THERAPY TALK: Thinking Traps  

A common component of Cognitive-Behavioural Therapy (CBT) is the identification of “thinking traps” (also sometimes referred to as cognitive distortions or thought errors), which can be broadly described as “unhelpful” or “inaccurate” ways of thinking. The important thing to know about thinking traps is that they are universal (everyone has them) and completely normal!

When you think about it, the human brain is tasked with processing a huge amount of information every day. From the moment we wake up, to the moment we go to sleep, our brains are bombarded with tons of stimuli (or sensory inputs) that we must process and adjust to relatively quickly in order to keep moving forward in an efficient way. To illustrate this, just think about your inner dialogue on a 10-minute drive into work… I see the light is turning yellow, I guess I should slow down/apply brakes. I smell burning tar which reminds me there’s construction ahead – perhaps I should take a different route, so I’m not late. The song on the radio is making me feel annoyed, so I turn the dial to a different station. And here comes the rain… must turn on wipers. And so on, and so forth…

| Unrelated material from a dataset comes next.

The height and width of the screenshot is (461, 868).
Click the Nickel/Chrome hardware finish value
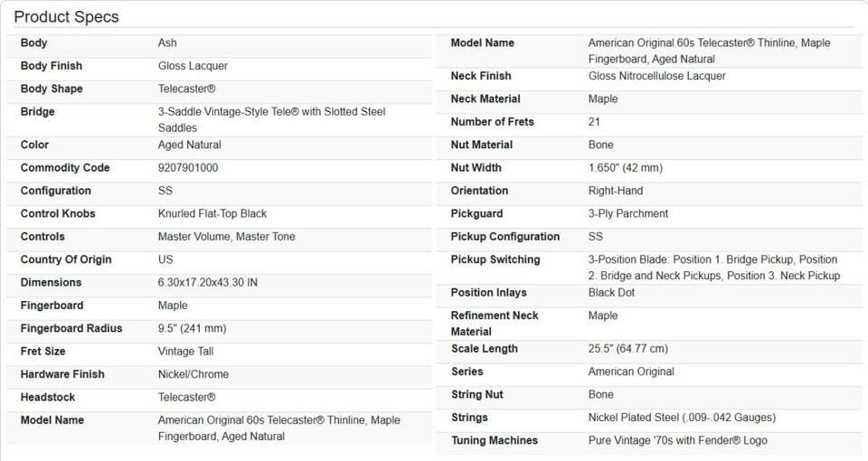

Part of what allows our brains to take in all this information, and not get bogged down, is to quickly sort it into categories and compartments. Essentially, if we come across an animal that looks like a dog and sounds like a dog, our brain is going to chuck it in the “dog” box and keep right on movin’ because we don’t have time to overthink it before the next piece of information arrives.  

A great analogy for describing all this, is to imagine your brain as the luggage sorting facility within a massive airport. Can you picture it? A giant warehouse with tons of conveyor belts, moving countless pieces of luggage (or metaphorical “stimuli/inputs”) to their appropriate departing locations (or “interpretations/conclusions”). I’m sure you can appreciate that with all that information being processed and received, even the most highly functioning brain is bound to experience a certain amount of “error” or faulty sorting – and that’s where cognitive distortions come in!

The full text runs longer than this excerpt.